Haroon Mirza's "The Night Journey" at Asian Art Museum, San Francisco (reprinted from KQED blog)





Haroon Mirza Translates Islamic Image into Light and Sound
The Night Journey

Asian Art Museum, September 7-December 9, 2018

San Francisco’s Asian Art Museum has had until recent years a somewhat stodgy reputation as a traditional showplace for precious jades, exquisite porcelains and lyrical scroll paintings. There’s nothing wrong with old-school museums, of course, to those of us who like looking at beautiful, silent artifacts, in relative silence, but AAM has seen the demographic tea leaves, as many have, and has been showing contemporary art for several years. It present work by contemporary Asian artists—or Asian-descent artists, and, if I remember, the occasional ‘barbarian’ dealing with Asian themes—in a manner respectful to the permanent collection: not interspersed with the traditional work, higgledy-piggledy, but in a separate gallery, located on the ground floor. (There was one exception, but it was sensitively installed.)

The museum’s latest contemporary art exhibit is Haroon Mirza’s “The Night Journey” (2017-8), an immersive light and sound installation that is based on an early nineteenth-century Indian miniature painting in the museum’s collection, depicting the Night Journey of Muhammad. According to the Quran and other sources, in 620 or 621 CE, The Prophet, accompanied by the angel Gabriel, ascended from Mecca, while mounted on the winged, human-headed steed Buraq (meaning ‘riding beast’), to “the farthest mosque,” in Jerusalem, where he discoursed and prayed with his prophetic forebears. This journey is called the Isra. In a second phase of the journey, the Mi’raj, Muhammad ventured on, to heaven and hell, and to the Lotus of the Utmost Boundary, where he received a revelation about the rituals he should share with his followers in Mecca. This one-night journey, commencing with Muhammad’s awakening by Gabriel, has been interpreted both literally and symbolically—as a physical and spiritual quest.

Mirza, a Pakistani now living in London, is interested in electronic music, concrete poetry, psychic states, psychedelia, and trance music —as well as meditation and Sufi mysticism. For “The Night Journey,” which was curated by Asian Art Museum Assistant Curator of Contemporary Art, Dr. Karin Oen, he has scanned and digitized the painting—which, by the way, is not featured in the exhibit, although a couple of related works are. The result is a sound palette based on the eight colors analyzed by software, transformed into digital sound. (Think of perforated player-piano tapes.) Mirza: “Everything is music; music is latent in everyday life. What you’re listening to is light; it’s the sound of electricity being made audible.”
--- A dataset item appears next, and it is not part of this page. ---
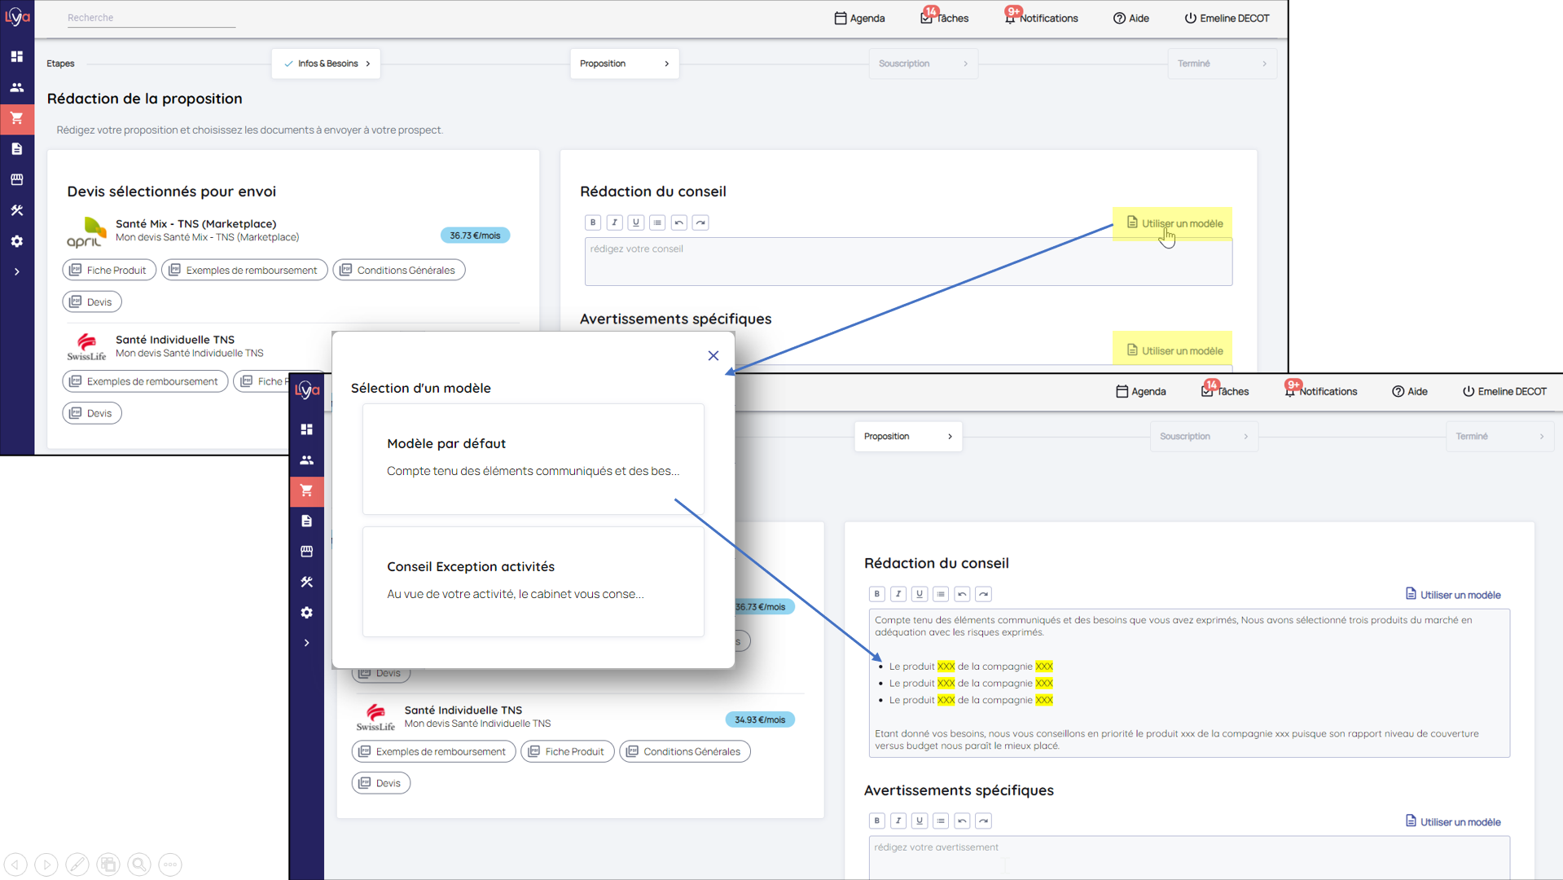Toggle underline in top Rédaction du conseil editor
Image resolution: width=1563 pixels, height=880 pixels.
point(636,222)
Visitors to “The Night Journey” find themselves in a small, darkened gallery outfitted with acoustic panels (which may suggest Islamic mosaic patterns to some). Around the room on the floor sits a Stonehenge-like circular array of vintage Marshall cabinet speakers, black and square, emitting buzzing, grinding and droning notes that invoke both electronic sampling and electrical discharges The speakers are outfitted with linear LED light displays, reminiscent of graphic equalizer displays, that switch on and off with the sound, and brighten with volume, casting dancing shadows on the gallery walls. Both light and sound are controlled by a computer that is mounted high on the wall in a corner.

Amid this almost nightclub-like techno-modernity, mystical journeys do not spring immediately to mind. The artist is interested less in the particulars of the Journey story and more with how psychic states derive from physical stimuli. Another factor is the well-known Islamic proscription of images of The Prophet, nicely illustrated by a small Indian painting from 1720, “The Prophet Muhammad in the cave of Hira,” with the face—apparently sketched in by the artist—covered by a white veil, in keeping with tradition. Mirza notes that music, too, is sometimes forbidden. Abstraction may thus be said to be a part of religious tradition—as well as of contemporary secularism—a point that Mirza’s mixed-media painting, “Score for The Night Journey,” an inkjet print on handmade Wasli paper, with natural stone pigments and copper tape, made from the digitized score, not the museum’s Indian painting, makes. Mirza, describing his interest in digital culture’s ubiquity, as well as the use of pixelation and Photoshopping for veiling or distorting the facts: “By pixelating the image, I am drawing up questions around censorship.” Mirza has not modernized a religious painting; he has created an audiovisual examination—not amenable, perhaps, to impatient unbelievers—of how aesthetic and spiritual transport—art and religion—function within the taboos and other constraints of the wider culture.